• WHAT TO PRODUCE: Without the images, print every line of the material below exactly as given.

• INFORMATION PROVIDED:
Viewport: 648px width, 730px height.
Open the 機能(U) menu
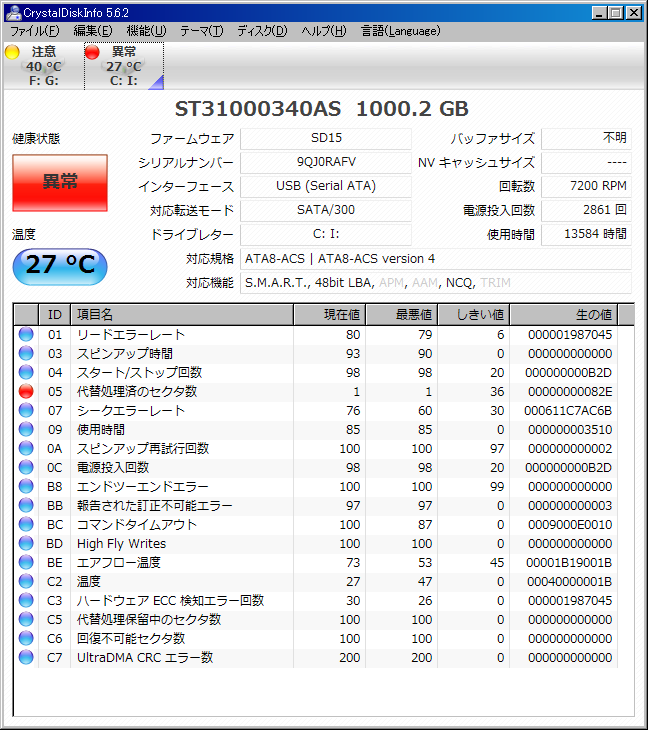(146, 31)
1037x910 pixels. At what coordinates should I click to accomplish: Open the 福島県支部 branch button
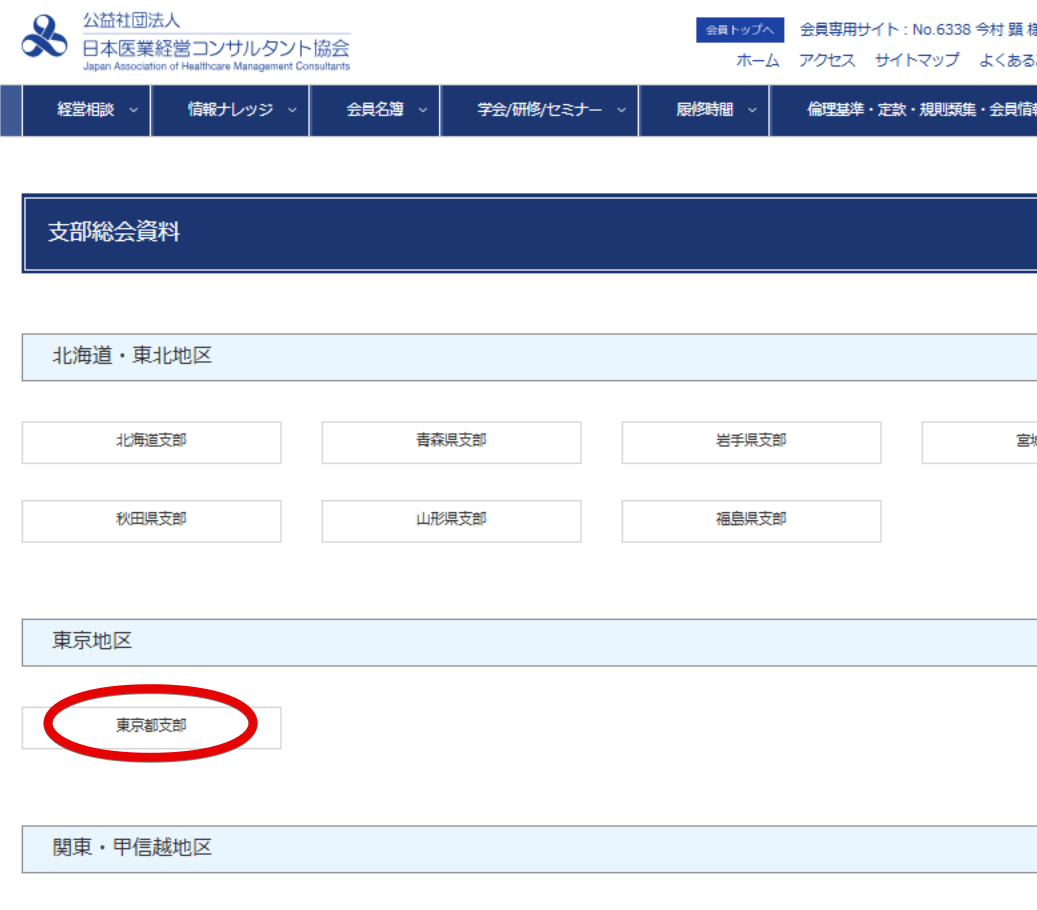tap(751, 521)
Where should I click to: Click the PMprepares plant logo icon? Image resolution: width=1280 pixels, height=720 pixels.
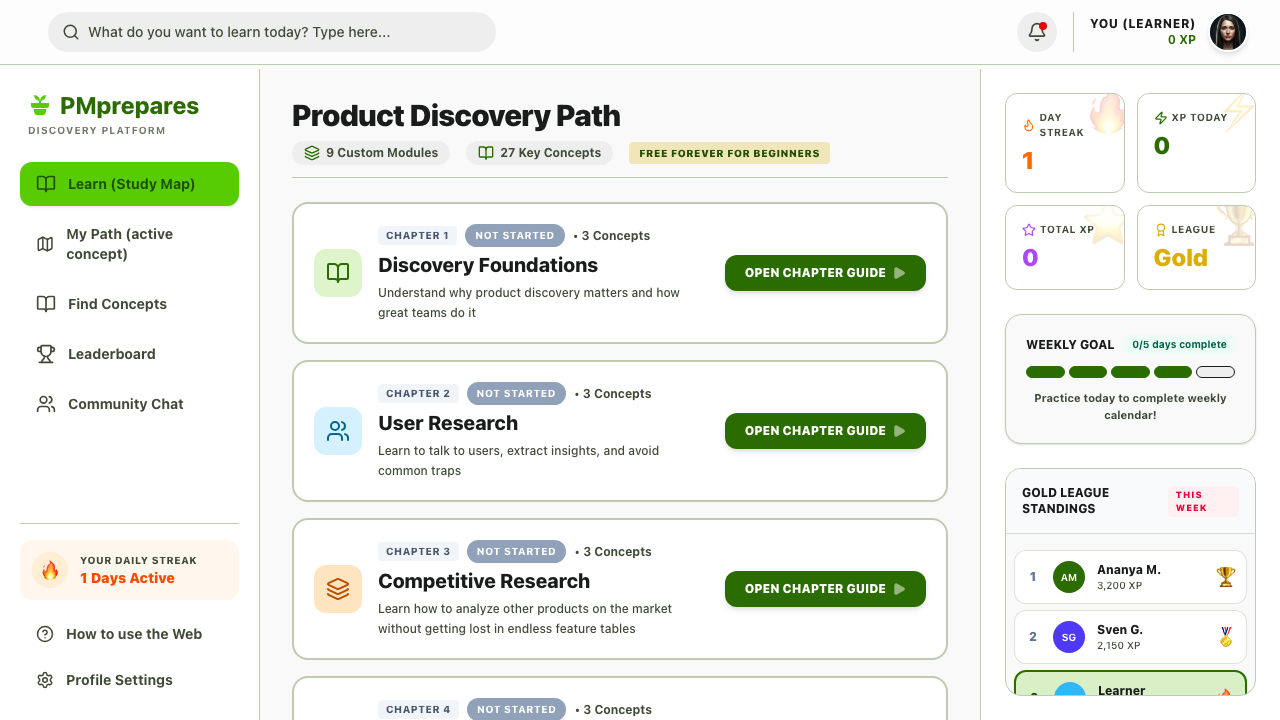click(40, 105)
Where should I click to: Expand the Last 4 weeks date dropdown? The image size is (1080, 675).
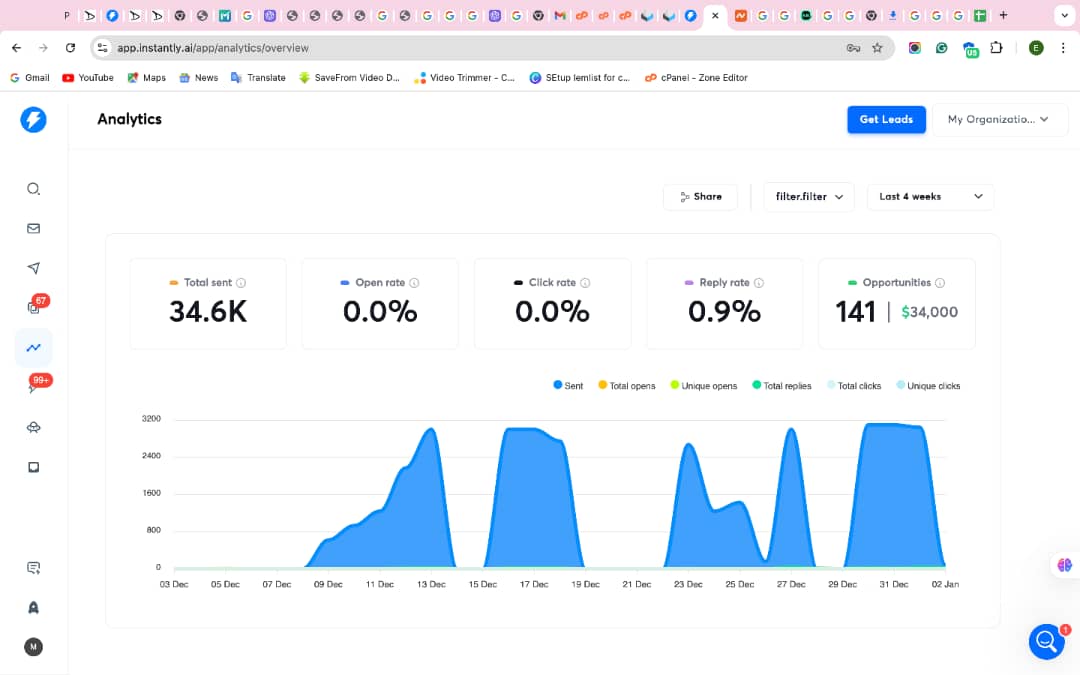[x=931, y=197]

• ANSWER AREA:
Viewport: 648px width, 730px height.
Open the 機能(U) menu
(146, 31)
1037x910 pixels. At what coordinates should I click to accomplish: Open the 福島県支部 branch button
tap(751, 521)
Where should I click to: Click the PMprepares plant logo icon? Image resolution: width=1280 pixels, height=720 pixels.
click(40, 105)
Where should I click to: Expand the Last 4 weeks date dropdown? The image size is (1080, 675).
[x=931, y=197]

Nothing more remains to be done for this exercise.